In a context where all four girls are tall and blonde, but only two are Finnish and two are Dutch, both (1-a) and (1-b) are of course true on an intersective vs. collective reading of the adjectival conjunction. It turns out that the LATL effect only emerges in (1-a) and not (1-b) (Poortman and Pylkkänen 2016 ).
So what is this LATL area and what is it doing? Why is it activated so early, immediately at the onset of lexical access? It does not generally kick in whenever there is syntactic combination, but is tied specifically to the kind of concept formation that we would normallly think of as being low in the hierarchical linguistic representation. How do we characterize in more theoretical terms the kind of semantic composition that is going on very early in this area of the brain. This is an example of a robust and replicated effect in a specific brain area, which I would argue should start to inform our theories on the architecture of the language faculty.

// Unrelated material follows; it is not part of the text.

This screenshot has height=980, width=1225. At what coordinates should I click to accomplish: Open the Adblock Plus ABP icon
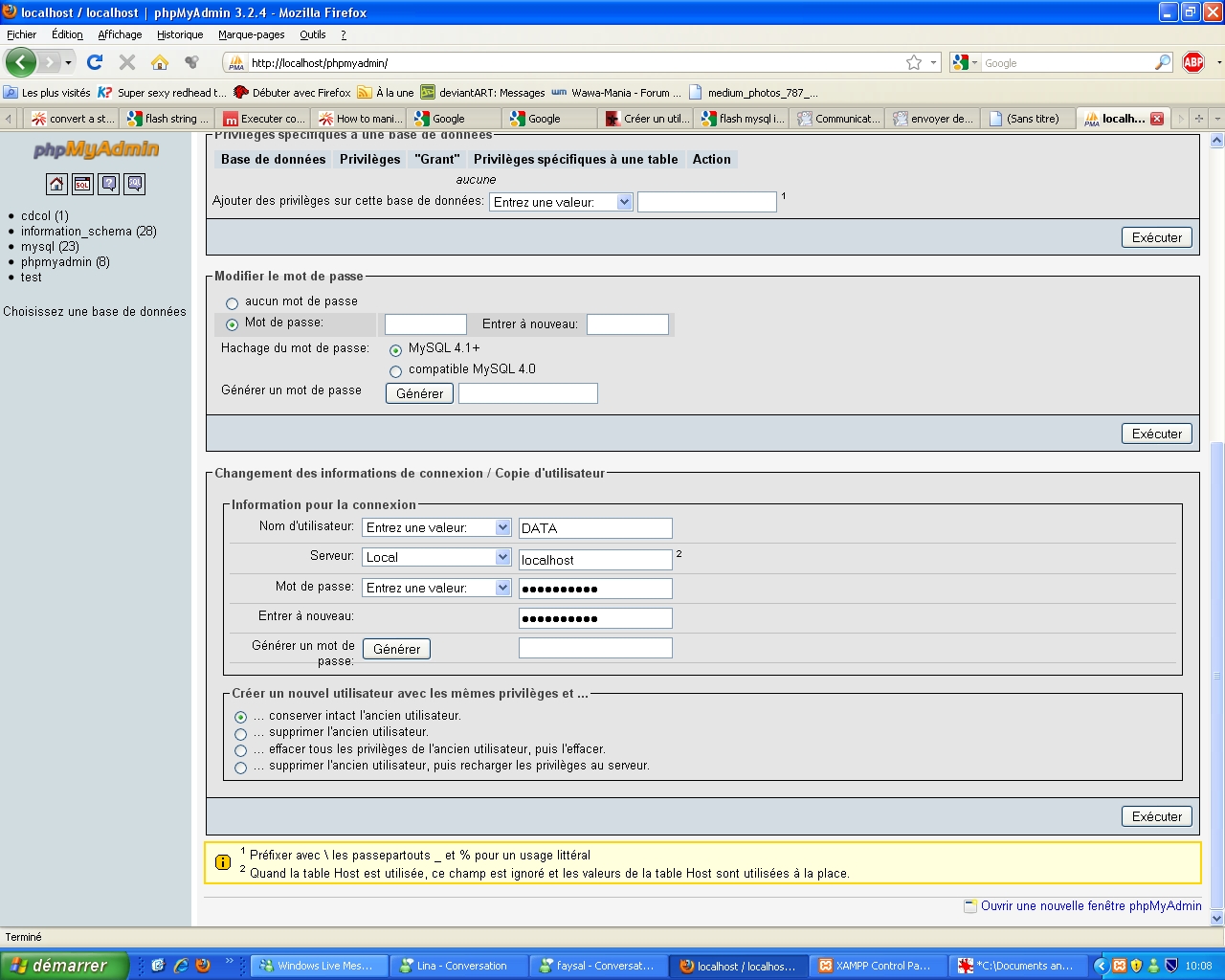[1193, 62]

If indeed we believe theoretical linguistics is ready to have that conversation which our sister disciplines. Fields that call themselves ‘biolinguistics’ certainly seem to think that theoretical linguistics is ‘ready’. But being ready does not just mean being willing to speculate about evolutionary origins or invoke ‘third factor’ principles. I mean : are we ready to be able to do something with facts like these from the literature? Maybe we’re not ready. But if so, then let’s not call what we do biolinguistics just yet.
Actually I do hope we are ready. I think our field is progressing fast in this domain and we are at the beginning of a very exciting time.